Here is a pic of the style that I had in the old server:

http://www.aliexpress.com/item-img/PE-SC440-Server-heat-sinks-JT147/1914000096.html

I don't want to automatically assume that the old server's heat sink is not as good as the "new" server's simply because it is bigger.

I am surprised that the "new" server had a larger heat sink because the "new" server only had an E2180 processor while the old one had a faster Xeon 3040 processor.

Does anyone know which heat sink is "better" and why?

Thanks!





 


ukiltmybrutha,

I'm very pleased to read of progress. It does seem the blown capacitors would be a problem. I should think that is a special stress on the CPU's and though those Xeons are very rugged, it's not worth learning the limits.
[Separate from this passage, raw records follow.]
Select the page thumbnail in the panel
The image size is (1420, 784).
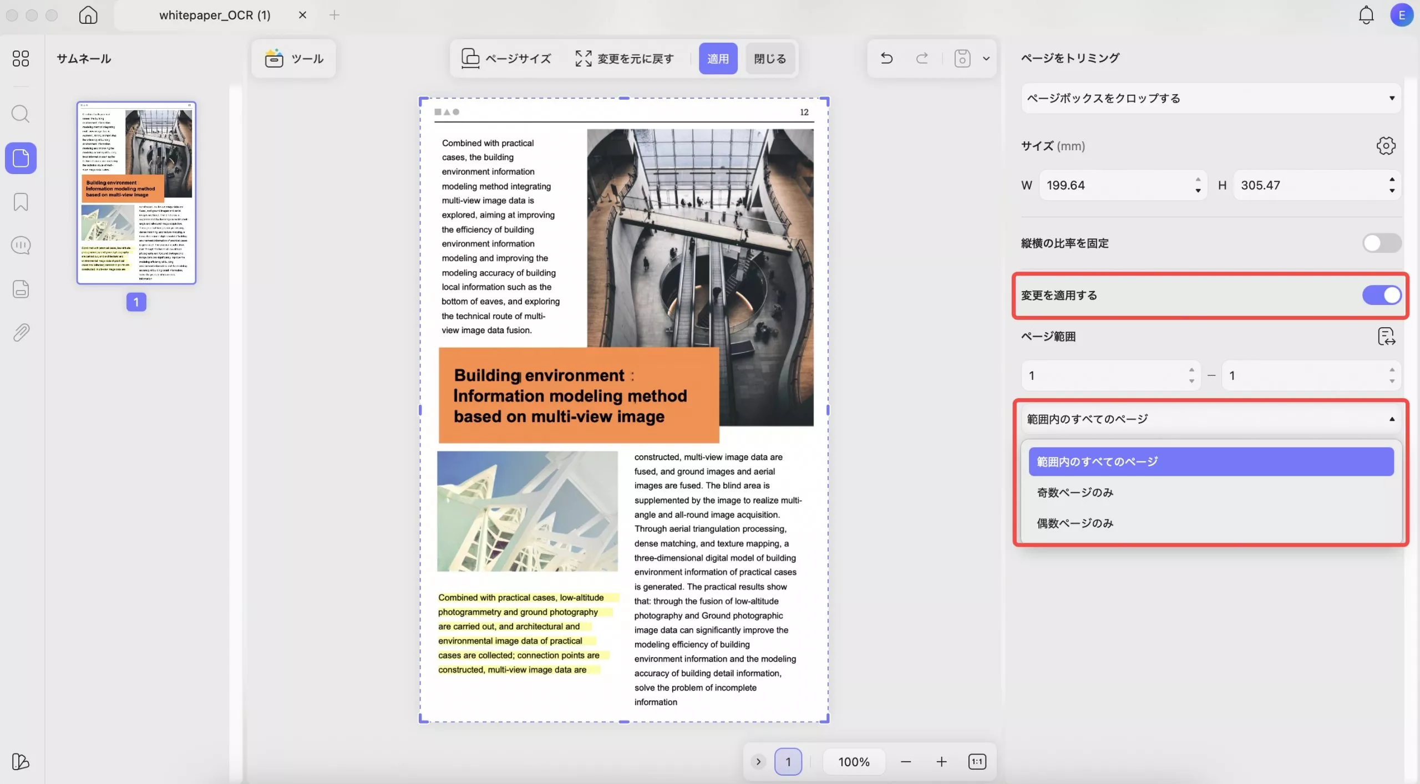pos(136,193)
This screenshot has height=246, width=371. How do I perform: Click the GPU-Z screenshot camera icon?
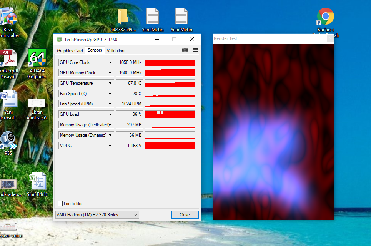[x=185, y=50]
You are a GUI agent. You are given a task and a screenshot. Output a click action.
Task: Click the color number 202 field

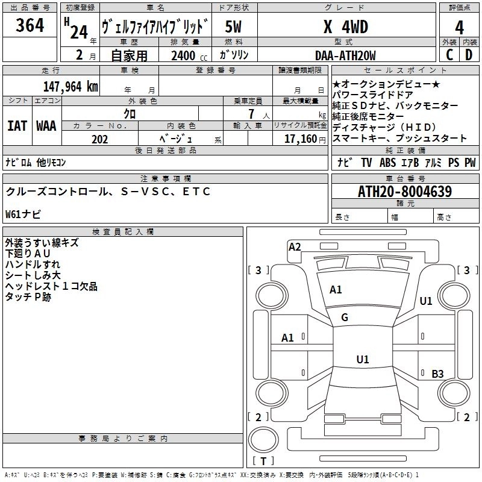pos(100,139)
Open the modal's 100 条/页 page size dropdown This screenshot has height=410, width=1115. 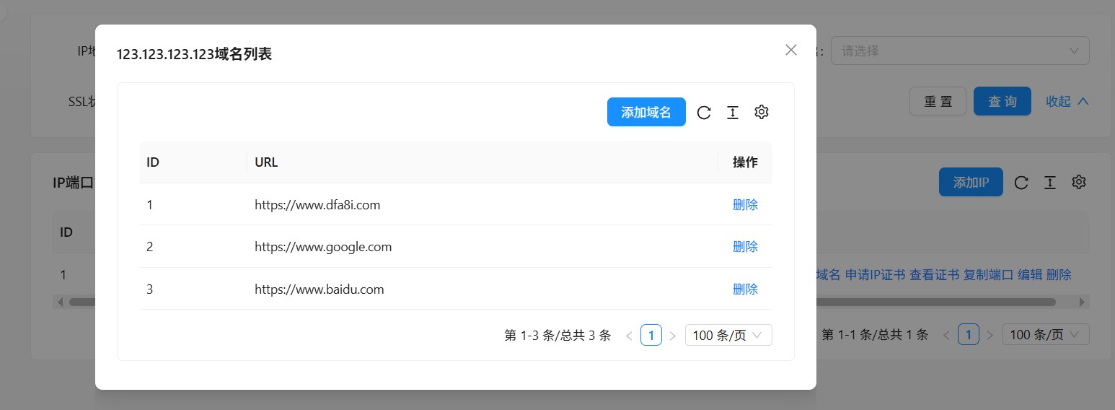coord(728,336)
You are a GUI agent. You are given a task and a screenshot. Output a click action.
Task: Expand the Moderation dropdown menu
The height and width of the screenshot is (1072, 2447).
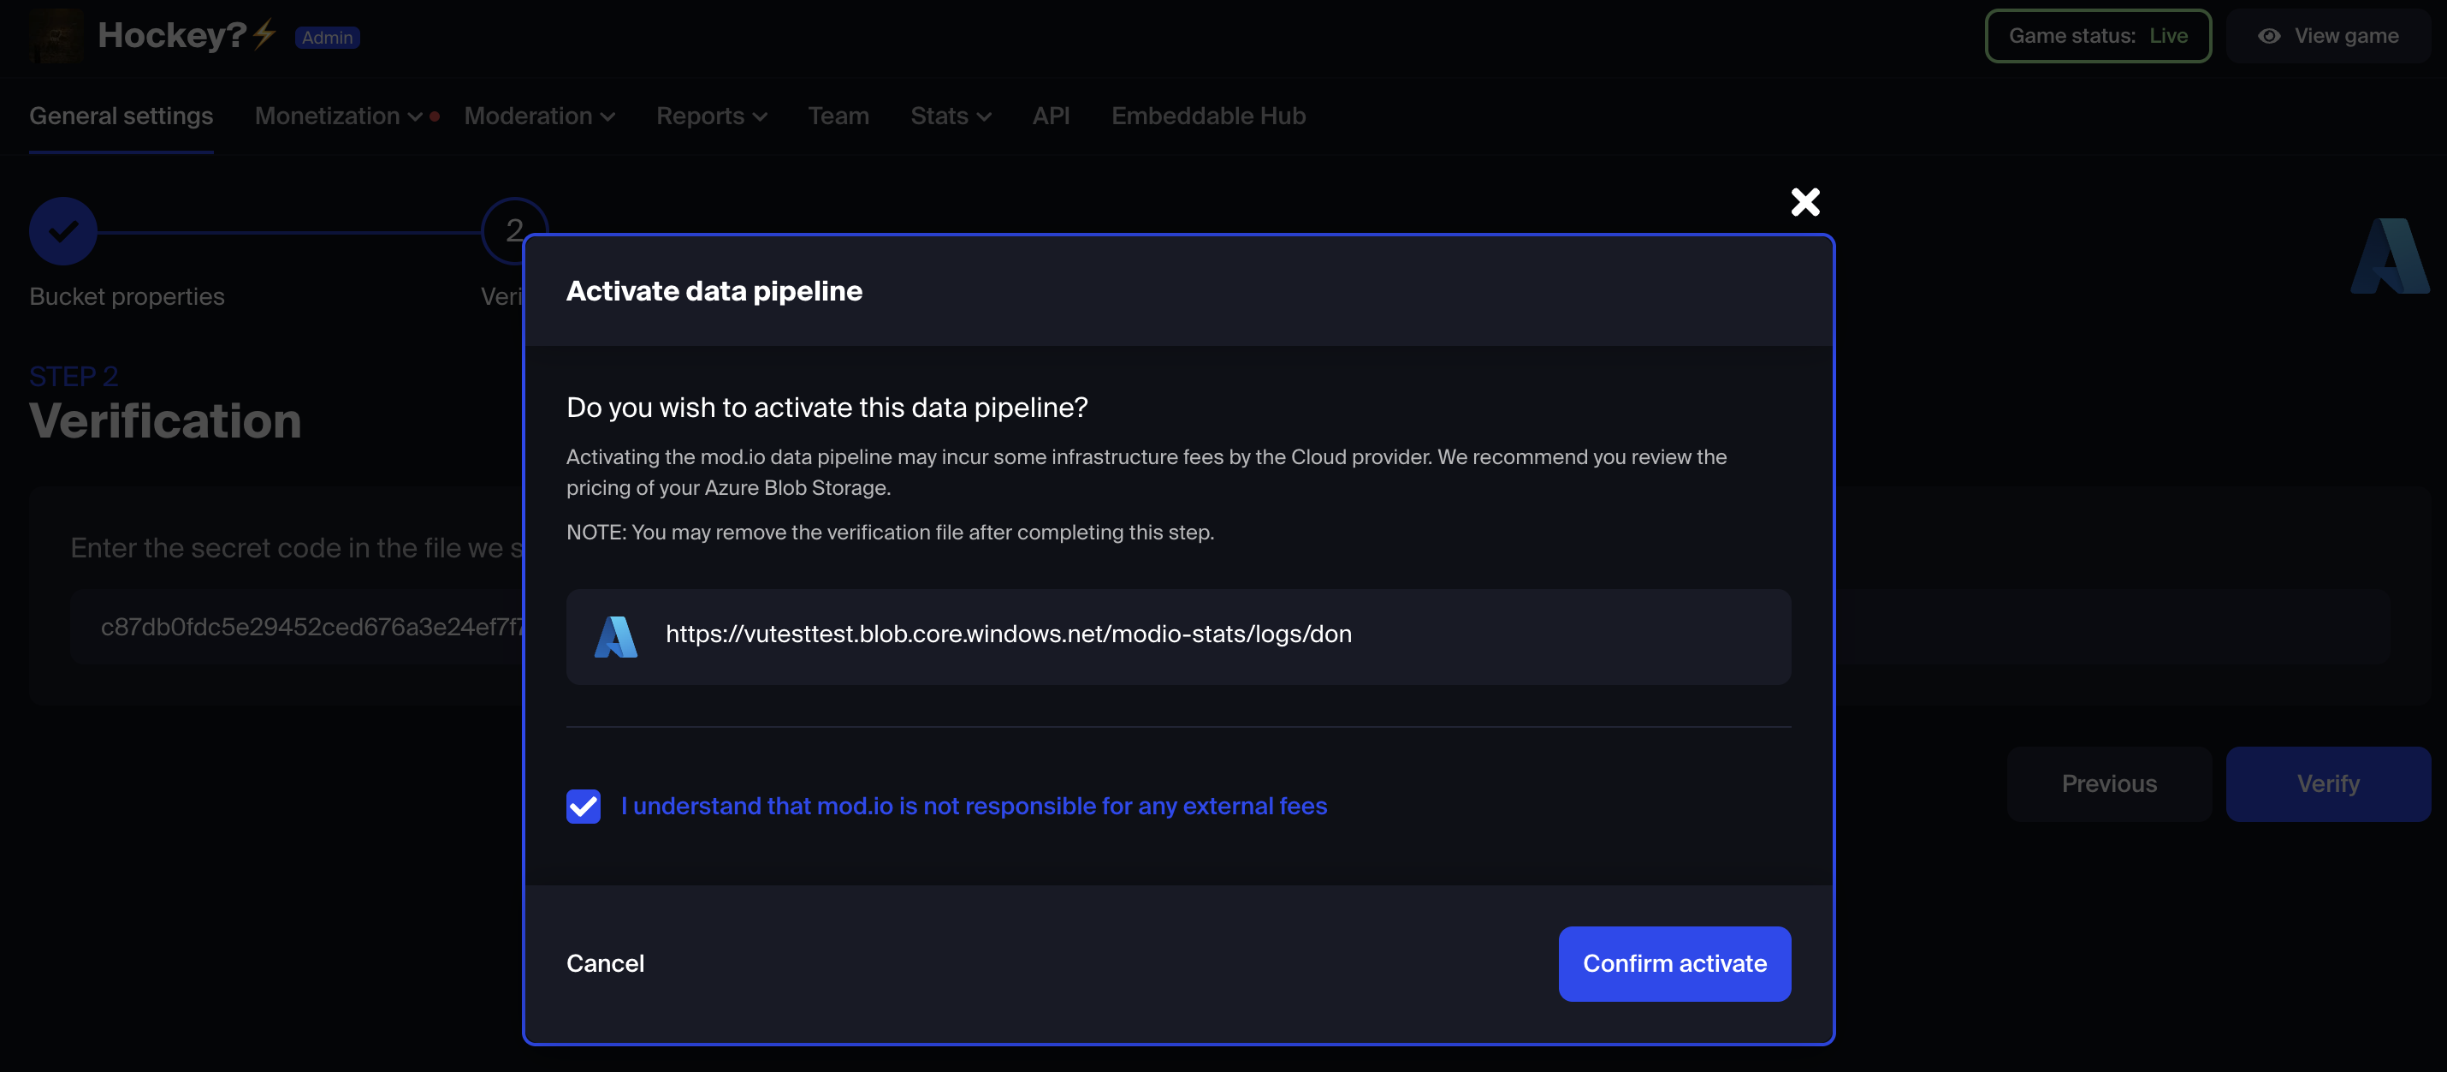point(539,116)
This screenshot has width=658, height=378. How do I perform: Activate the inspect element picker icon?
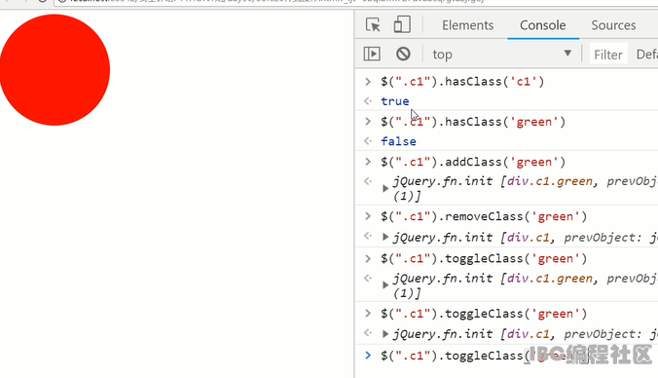(x=373, y=24)
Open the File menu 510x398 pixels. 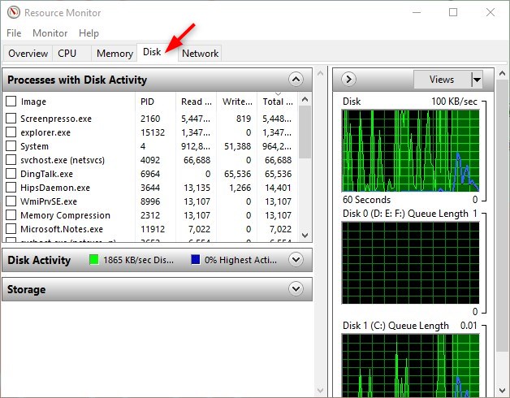coord(14,33)
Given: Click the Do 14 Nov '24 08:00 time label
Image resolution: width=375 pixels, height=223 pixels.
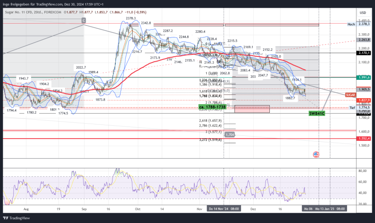Looking at the screenshot, I should (x=224, y=208).
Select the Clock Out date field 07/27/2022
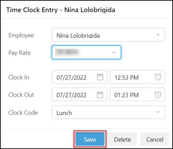Image resolution: width=173 pixels, height=149 pixels. (x=79, y=95)
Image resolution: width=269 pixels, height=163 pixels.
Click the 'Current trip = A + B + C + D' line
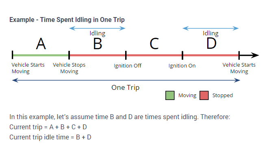pos(48,127)
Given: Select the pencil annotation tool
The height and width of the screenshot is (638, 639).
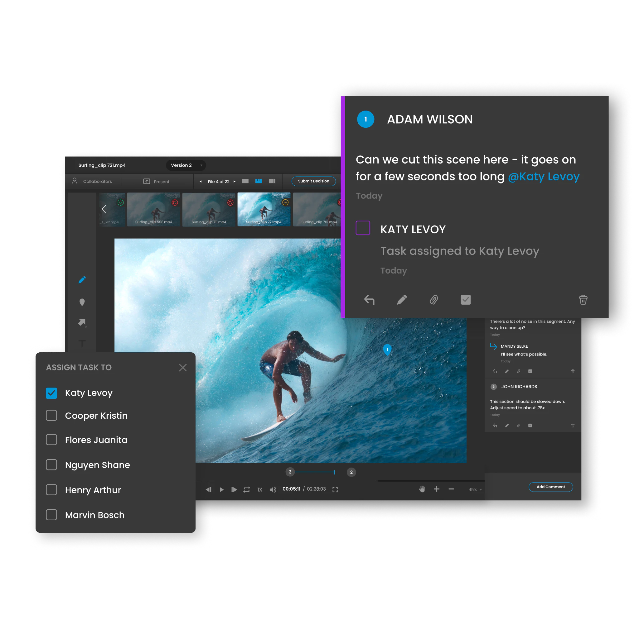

My current project, the HP z620 (purchased the 2nd E5-2690 last evening) with the instrumentation thermal problem, does have BIOS fan control under Options /Thermal and one chooses the desired number of asterisks. Full asterisks = continuous 3690RPM. The z620 is the only workstation or server that had any kind of fan control- none of the motherboards support PWM. My tendency has been to consider auxiliary rear panel case air extraction fans, e.g., 90mm PWM that run off a Molex 4-pin and linked to a front panel controller to inline speed controls. This is especially important in system with DDR2 RAM which is hot, hot, hot and I have a Precision T5400 (2X X5460) in which the RAM seems always to run at 65- 70C. There are memory fans and DDR2-667 is rated to 100C, but that should never be tested. The aux. fans would have to be set, and possibly fussed with, but I'm "thermally anxious". The aux. fans might be a consideration for your servers.

I call the Aluminum heatsink, the "Organ Pipes" version and the Steel /Copper one the "Office Building Model". It's difficult to believe that a server would have the cast Al one and not the uprated Steel /Copper, which was used in workstations such as Precision T3500 with the 130W CPU's. The SteeI/ Copper is better because of the substantially increased surface area of the Steel fins and the thermally circulating air in the Copper tubes which are highly thermally conductive= far superior heat dissipation. I'd suggest replacing any of the Organ Pipes with Office Buildings. The last Office Building I bought was only $12, shipping included. I have four of those: Precision T5500, T3500, and PowerEdge 2600 - which is noisier than a being 747. I'm thinking of replacing it with a Precision T7500 with 2X X5670's and PCIe SSD running RAID 5 off a PERC H310. By the way, if the BIOS in eh Poweredge- (sold new with PERC 6/i or H200) will recognize a PERC H310, these will convert the disk system from 3GB/ to 6GB/s. Without other changes an H310 increased the disk score of a Precision T5500 from 1940 to 2649. The last one I bought on Ebahhh was only $38. with shipping.

Cheers,

BambiBoom

 


Thank you for this info. Best of luck on this build.